Our First Editorial by The Editors

Our First Editorial

Since this is Touchstone’s first issue, no doubt something should be said in justification of its appearance. The purpose of this publication is implied in its name. In its literal sense, a “touchstone” is a type of smooth, dark rock used in assay work to test the quality of gold or silver, which is determined from the color made by rubbing a sample against it. Figuratively, it is that which serves to test the quality of value of a thing. In this respect, we feel that there is a particular need in our day for an assaying of values, ideas, and human experience by the critical standard of Christian orthodoxy.
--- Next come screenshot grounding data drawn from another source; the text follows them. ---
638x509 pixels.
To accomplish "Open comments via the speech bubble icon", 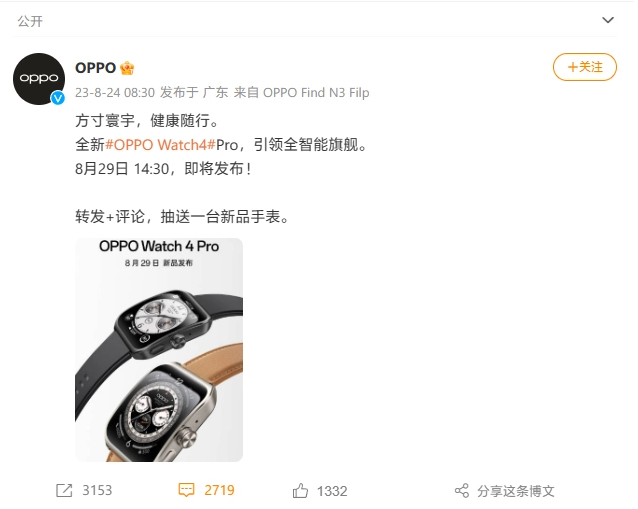I will click(x=186, y=490).
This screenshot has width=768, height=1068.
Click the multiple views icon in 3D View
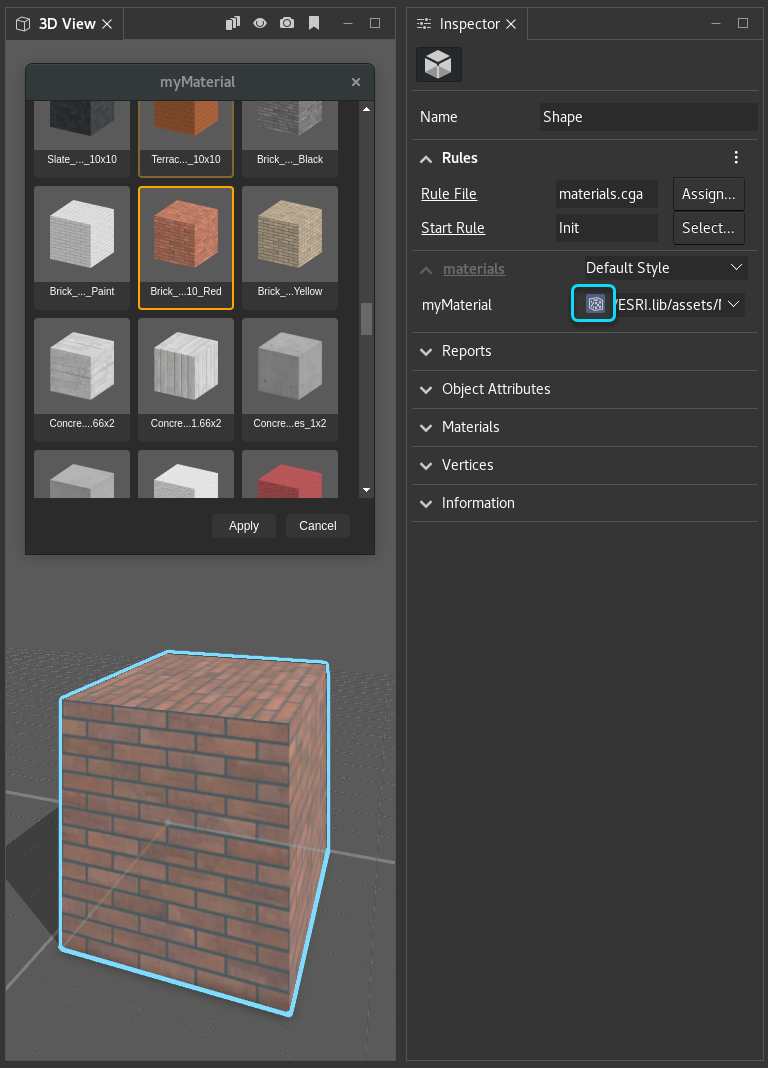click(x=232, y=23)
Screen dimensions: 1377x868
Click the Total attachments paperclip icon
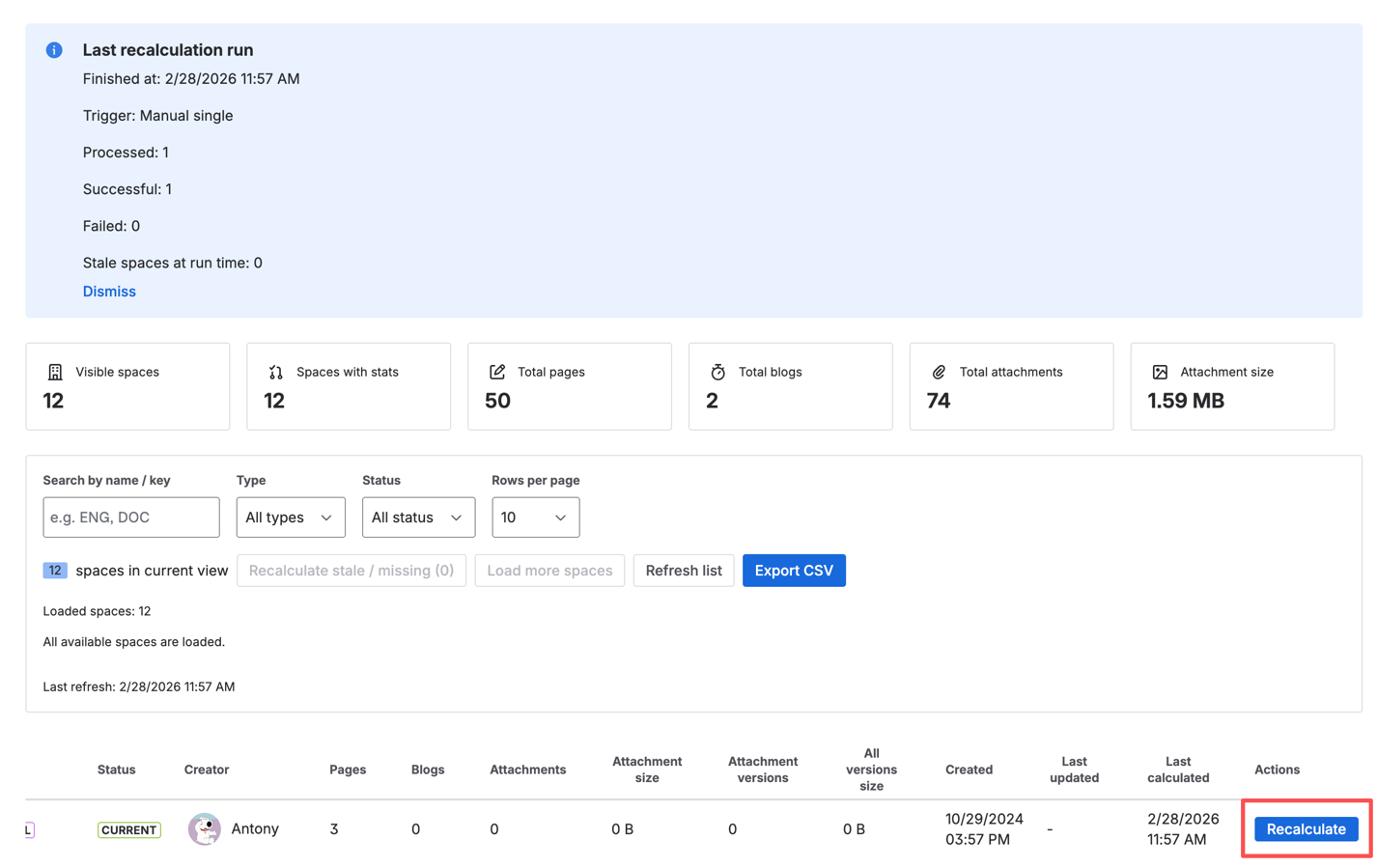pos(939,371)
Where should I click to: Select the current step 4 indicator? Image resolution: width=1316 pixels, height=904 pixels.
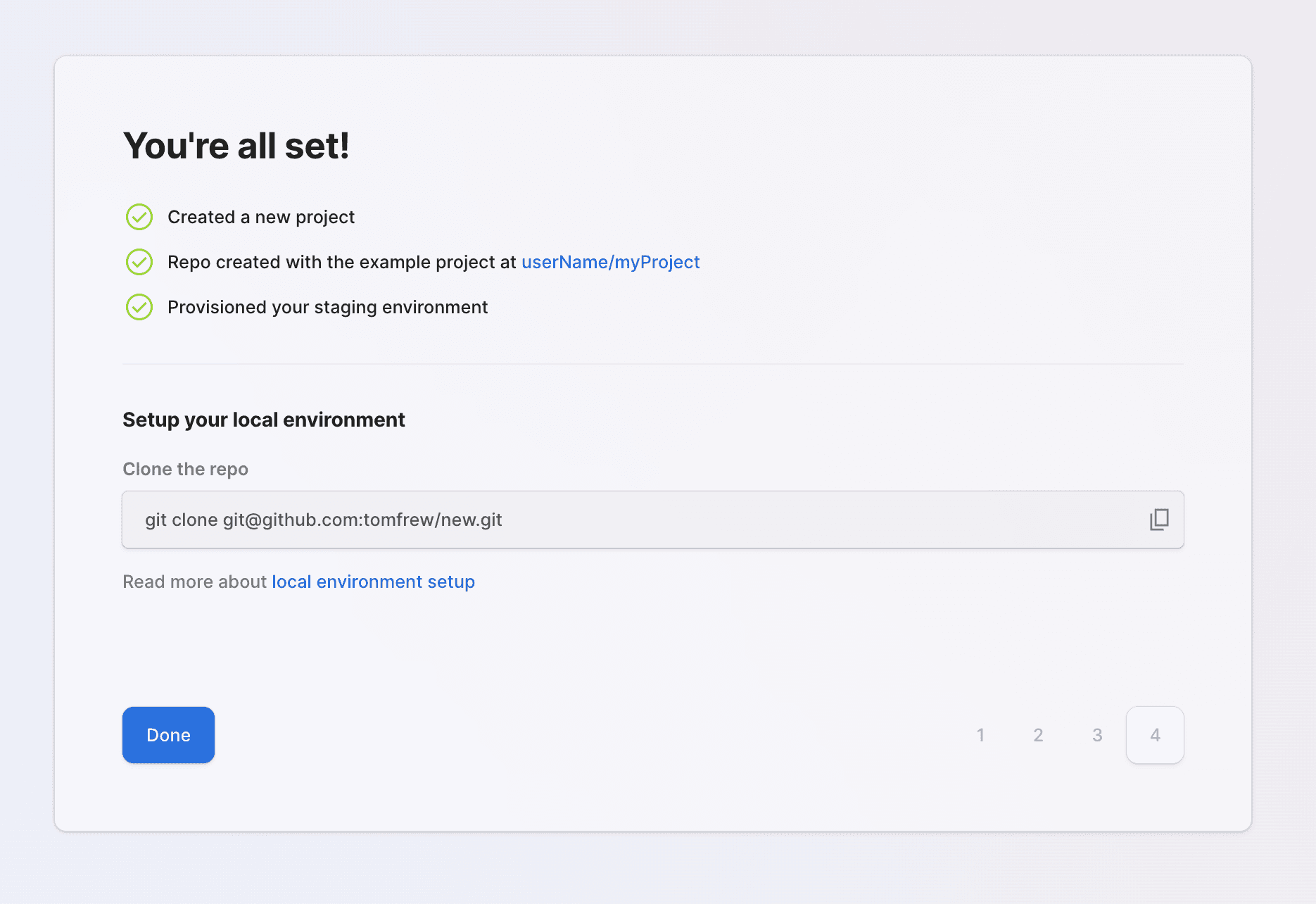tap(1155, 735)
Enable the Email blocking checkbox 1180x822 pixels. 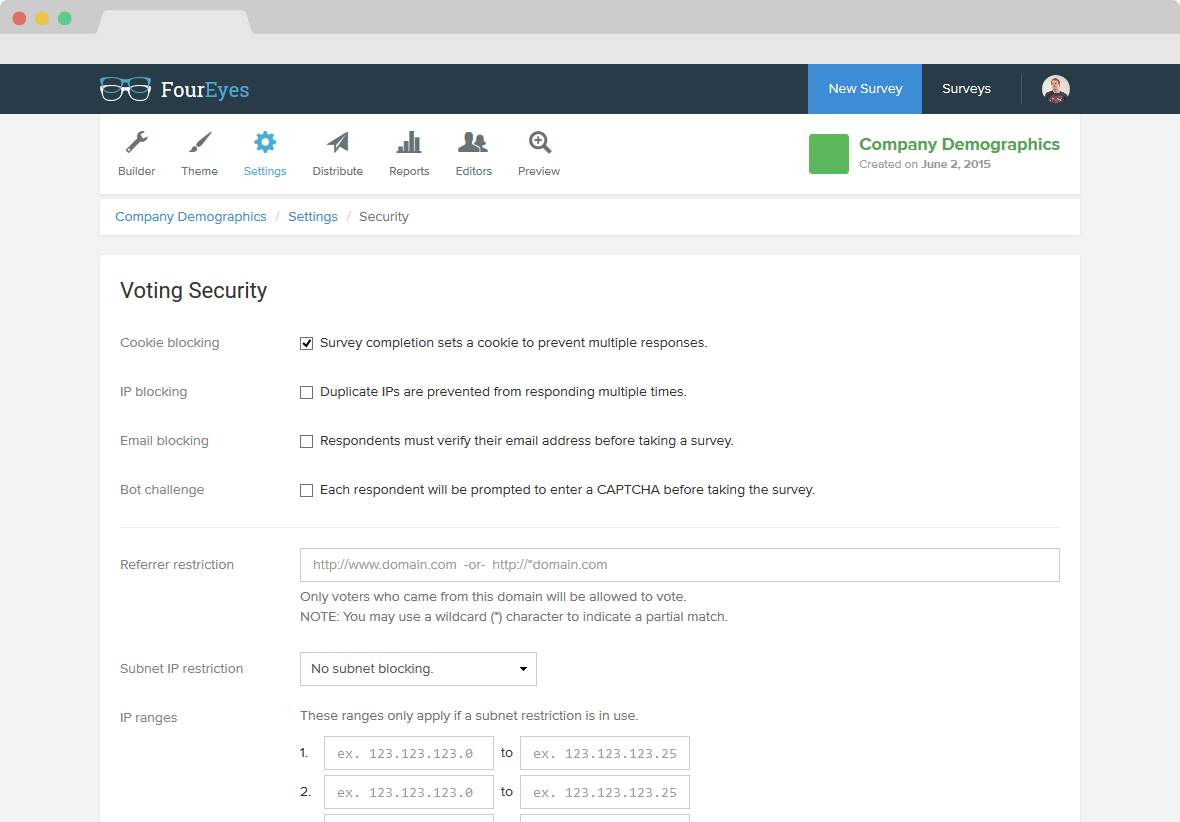pyautogui.click(x=306, y=441)
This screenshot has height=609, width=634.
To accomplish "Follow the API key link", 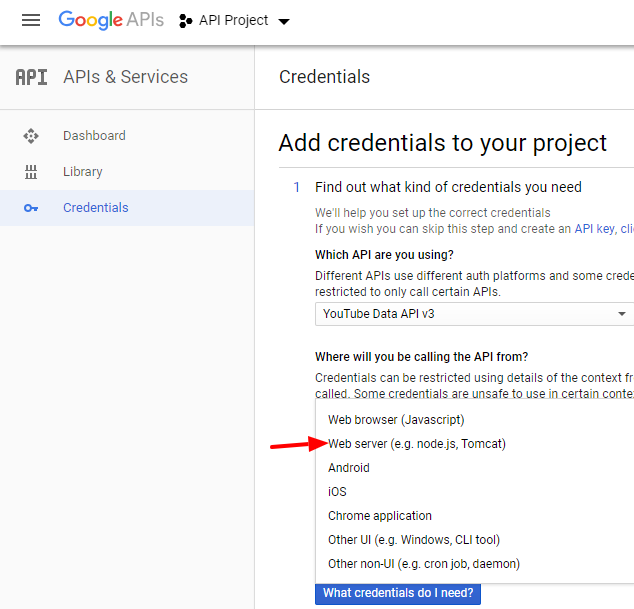I will (x=595, y=228).
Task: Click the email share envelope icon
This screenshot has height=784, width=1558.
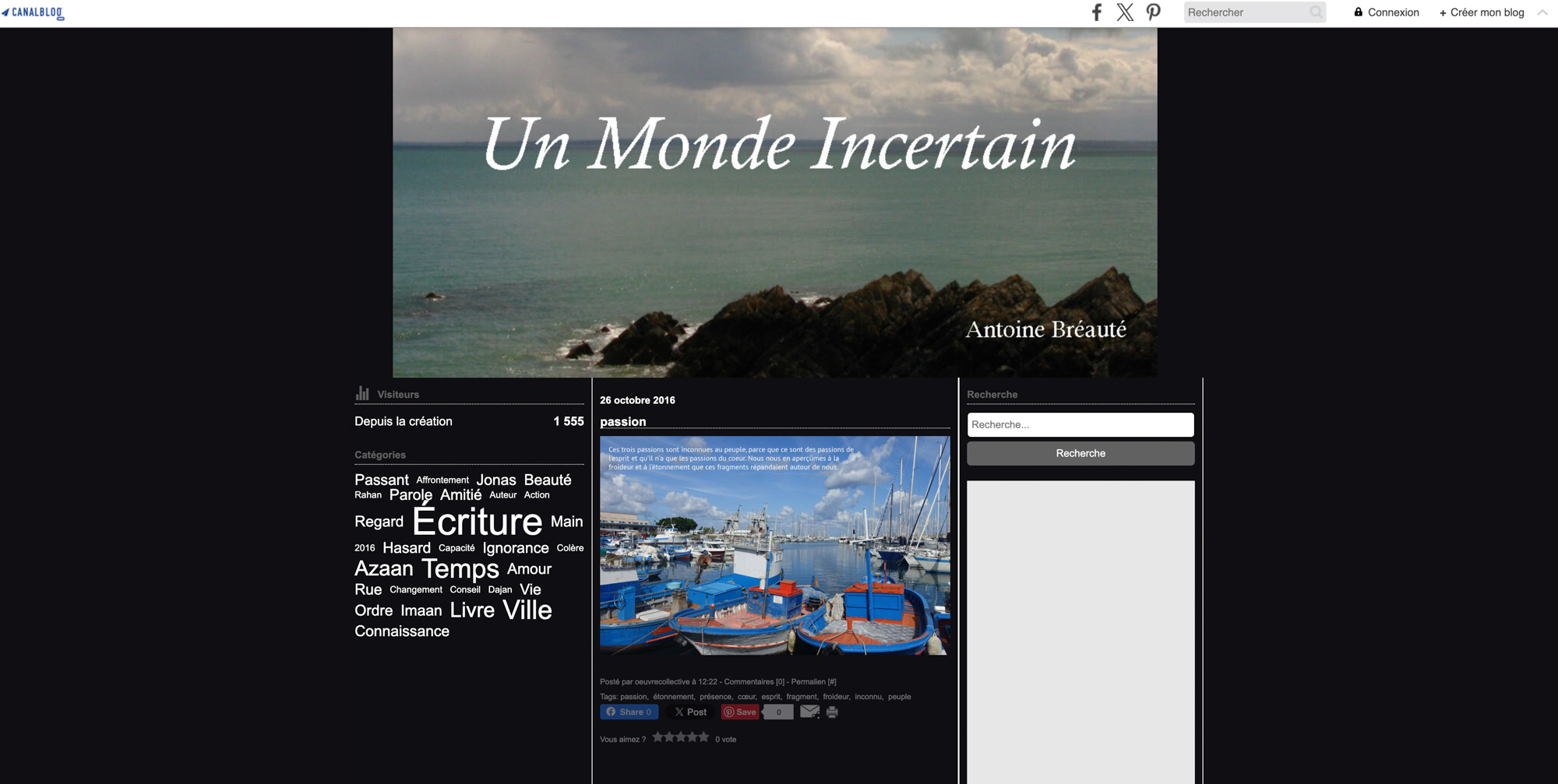Action: click(x=809, y=712)
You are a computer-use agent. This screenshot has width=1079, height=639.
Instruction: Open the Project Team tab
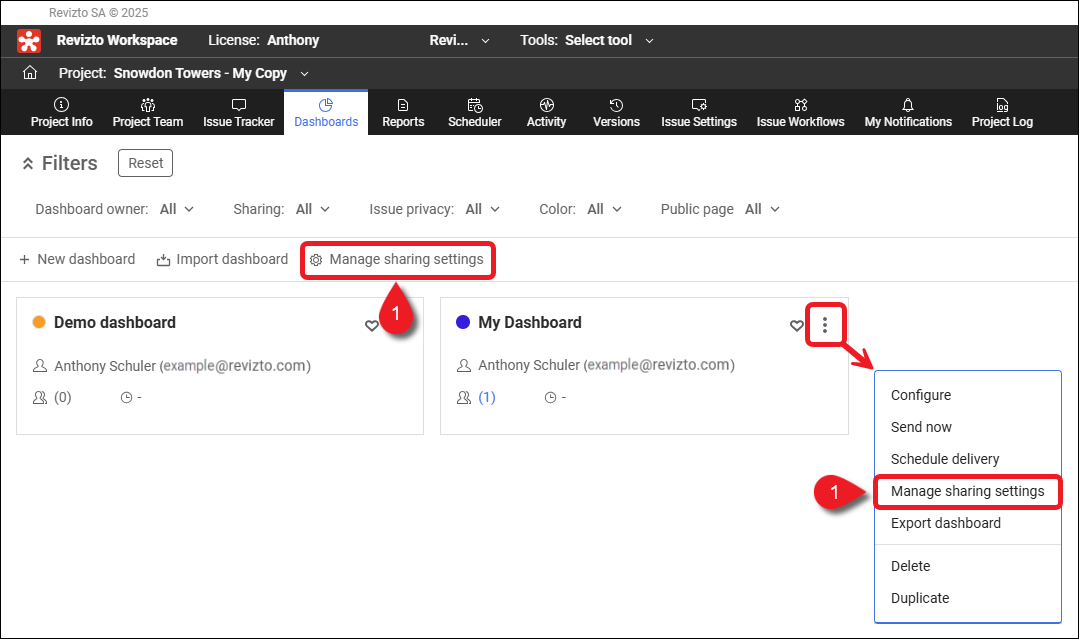(x=148, y=113)
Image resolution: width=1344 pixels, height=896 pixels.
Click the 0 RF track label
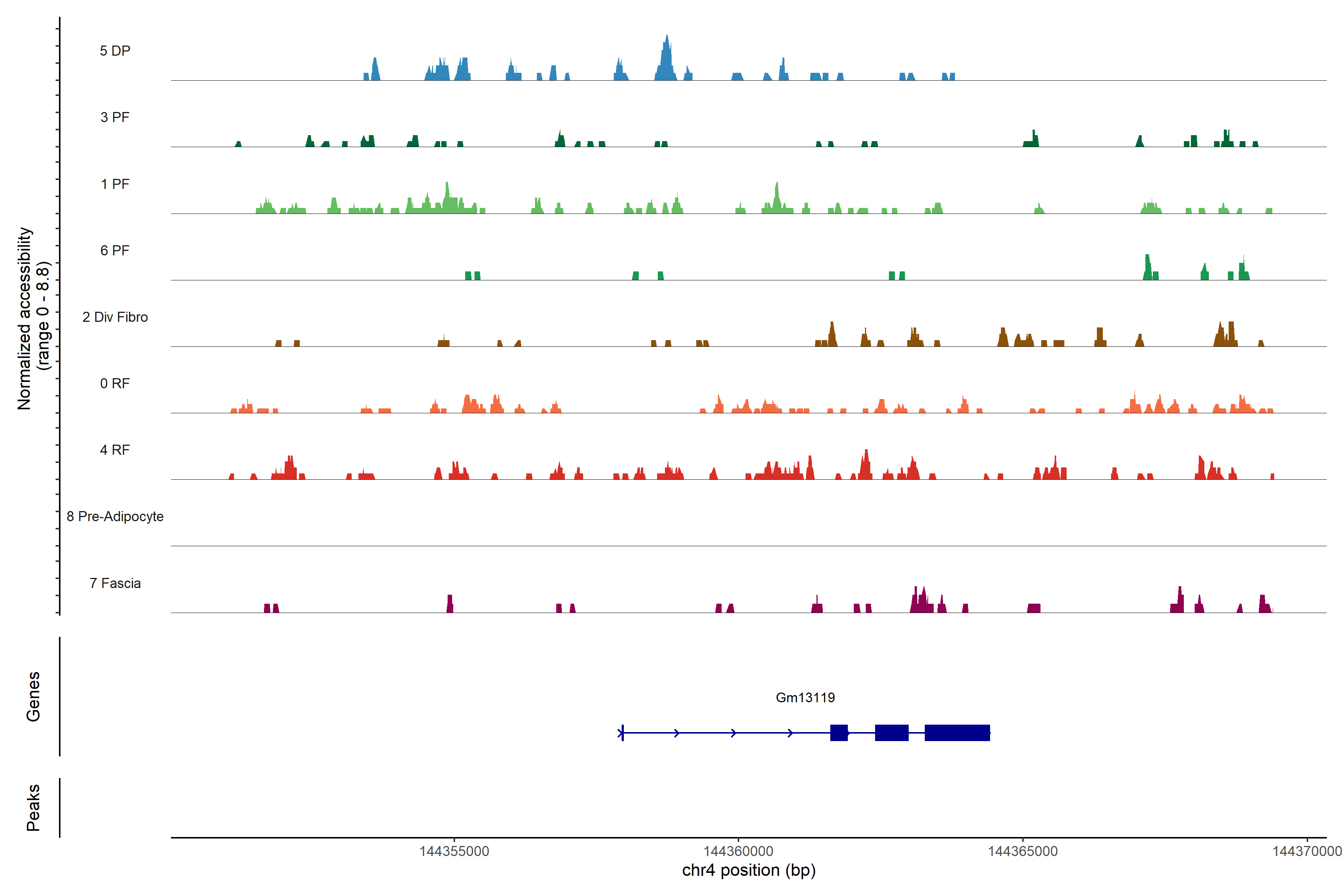click(x=115, y=383)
Any idea of orthodoxy, of course, demands that such a standard exist and that it be knowable. Unfortunately, now amid so many different voices, so many competing claims and innovations—good, bad, indifferent—the very idea of such a standard has become suspect, and even Christians often seem to be adrift in the relativism and subjectivism of our times. As Christians we should take it as a matter of first importance that we have such a standard, a capital “T” Truth, a divine Truth, eternal and unchanging. It is supremely expressed in Jesus Christ and specifically defined in the verities of faith and order, which he and his apostles committed to the Church to be preserved to the end of the world. Here is the criterion by which the Christian mind should judge all things. Yet, to say we have the criteria to judge is not meant pretentiously. It is not that we are thinking too highly of our individual powers of judgment. Our confidence is in the standard, which we believe can be seen as a matter of objective record in the pages of the Scriptures and in the life and teachings of the undivided Church of the first centuries. For any individual or group to have such a conviction necessarily places the task of critical assessment in some form before them.

Now, to speak in this way is not to say that we believe in a simplistic, flat, hidebound orthodoxy. Nor are we speaking of mere traditionalism. Such views reduce and distort the very idea of divine truth. No, we are looking to a living orthodoxy—to discover its fuller dimension. It is a quest, a matter for painstaking pursuit, and not always easy.